The Supreme Court of the United States announced a decision in one case today:
M&G Polymers USA, LLC v. Tackett, No. 13-975: Respondent retirees, through their union, had entered into a collective bargaining agreement and Pension, Insurance, and Service Award Agreement (P&I Agreement) in 2000 with petitioner M&G Polymers USA, LLC. That P&I Agreement provided that certain retirees would “receive a full Company contribution towards the cost of [health care] benefits,” which would be provided “for the duration of [the] Agreement,” and that the agreement would be subject to renegotiation in three years. When the agreements expired and M&G required retirees to contribute to the cost of their health care benefits, respondent retirees sued, alleging that the P&I Agreement created a vested right to lifetime contribution-free health care benefits. The District Court dismissed the complaint, but the Sixth Circuit reversed, relying upon its past conclusion in a 1983 case that retiree health care benefits are unlikely to be left up to future negotiations. Today, the Court vacated that decision, holding that the Sixth Circuit’s reasoning was incompatible with ordinary principles of contract law.

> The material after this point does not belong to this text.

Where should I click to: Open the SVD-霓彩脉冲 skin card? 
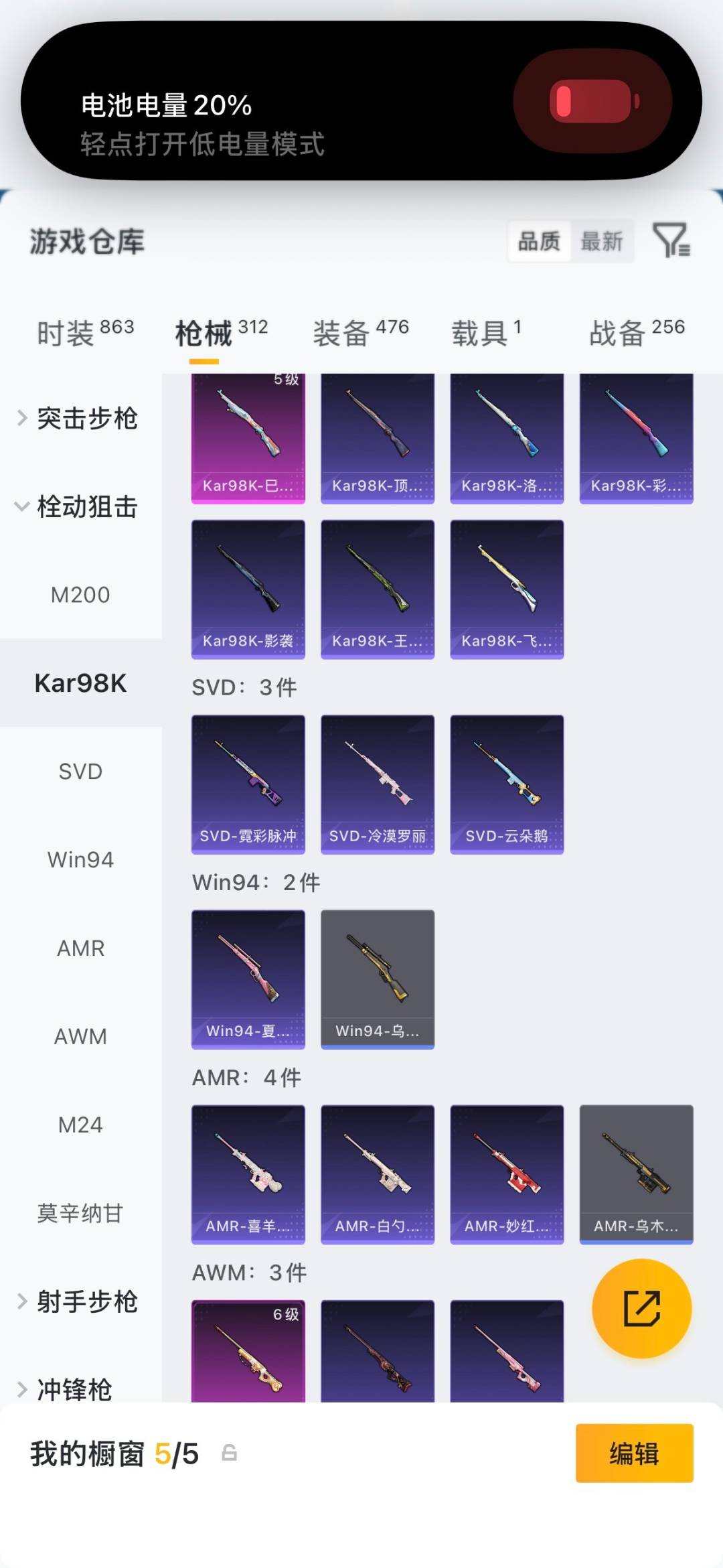point(248,784)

The Court's decision is available here.
On Friday, January 23, the Court granted review in the following cases:
OBB Personenverkehr AG v. Sachs, No. 13-1067: The commercial activity exception of the Foreign Sovereign Immunities Act provides an exception to a foreign state’s sovereign immunity from suit when the claims are “based upon a commercial activity carried on in the United States by the foreign state.” 28 U.S.C. §1605(a)(2). The Court granted certiorari on the following questions: (1) Whether, for purposes of determining when an entity is an “agent” of a “foreign state” under the first clause of the commercial activity exception of the FSIA, the express definition of “agency” in the FSIA, the factors set forth in First National City Bank v. Banco para el Comercio Exterior de Cuba (Bancec), 462 U.S. 611 (1983), or common law principles of agency, control. (2) Whether, under the first clause of the commercial activity exception of the FSIA, a tort claim for personal injuries suffered in connection with travel outside of the United States is "based upon" the allegedly tortious conduct occurring outside of the United States or the preceding sale of the ticket in the United States for the travel entirely outside the United States.

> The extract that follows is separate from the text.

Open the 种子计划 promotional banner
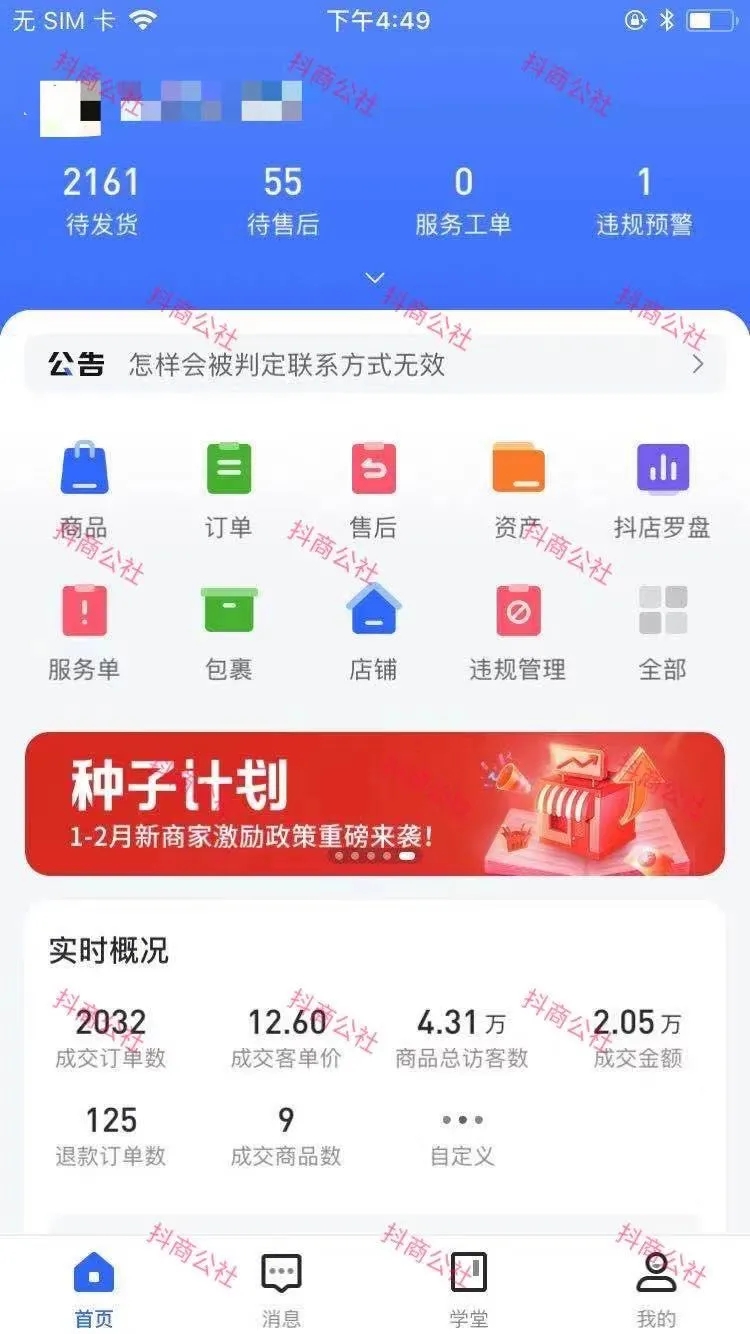The width and height of the screenshot is (750, 1334). tap(375, 804)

Dorsey & Whitney LLP, and its attorneys Juan C. Basombrio, Steven J. Wells, and Timothy J. Droske, represent Petitioner OBB Personenverkehr AG in this matter.

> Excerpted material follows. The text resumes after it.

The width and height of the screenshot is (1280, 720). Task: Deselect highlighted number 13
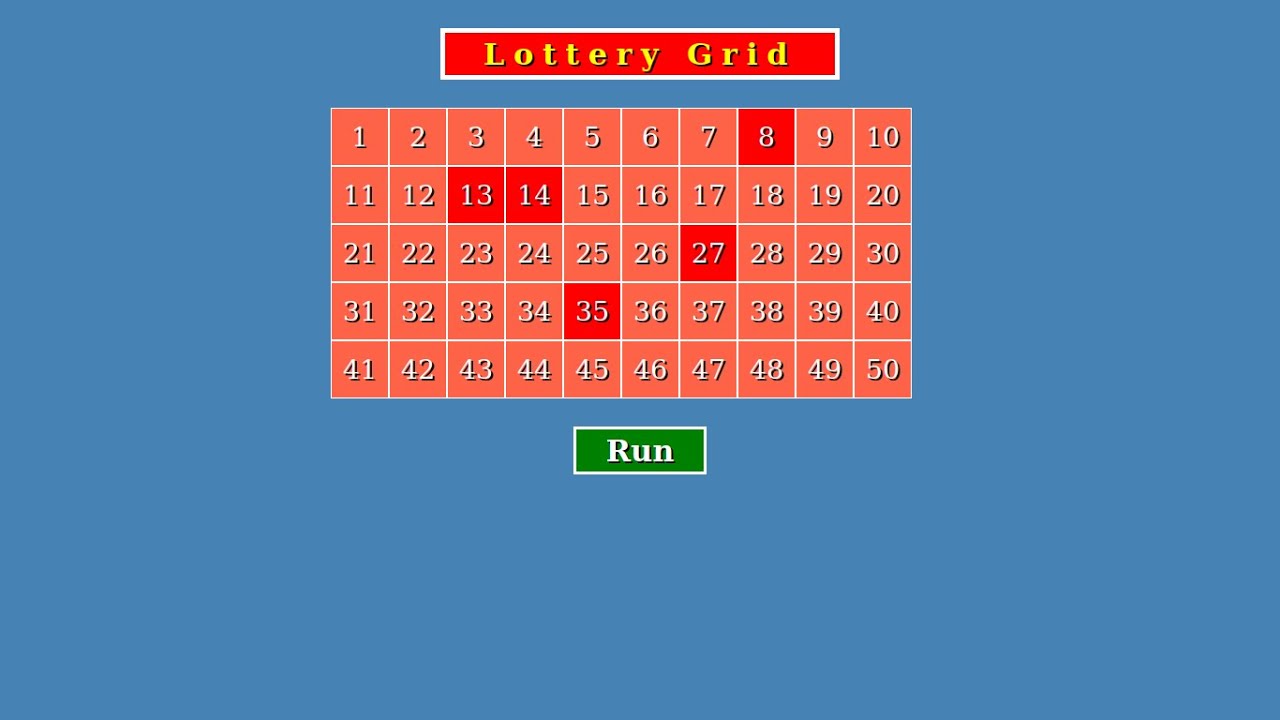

Glossip v. Gross, No. 14-7955: (1) Is it constitutionally permissible for a state to carry out an execution using a three-drug protocol where (a) there is a well-established scientific consensus that the first drug has no pain relieving properties and cannot reliably produce deep, coma-like unconsciousness, and (b) it is undisputed that there is a substantial, constitutionally unacceptable risk of pain and suffering from the administration of the second and third drugs when a prisoner is conscious? (2) Does the Baze-plurality stay standard, whereby a stay of execution challenging a lethal-injection protocol will not be granted absent a showing of a “demonstrated risk of severe pain” that was “substantial when compared to the known and available alternatives,” apply when states are not using a protocol substantially similar to the one that this Court considered in Baze? (3) Must a prisoner establish the availability of an alternative drug formula even if the state’s lethal-injection protocol, as properly administered, will violate the Eighth Amendment?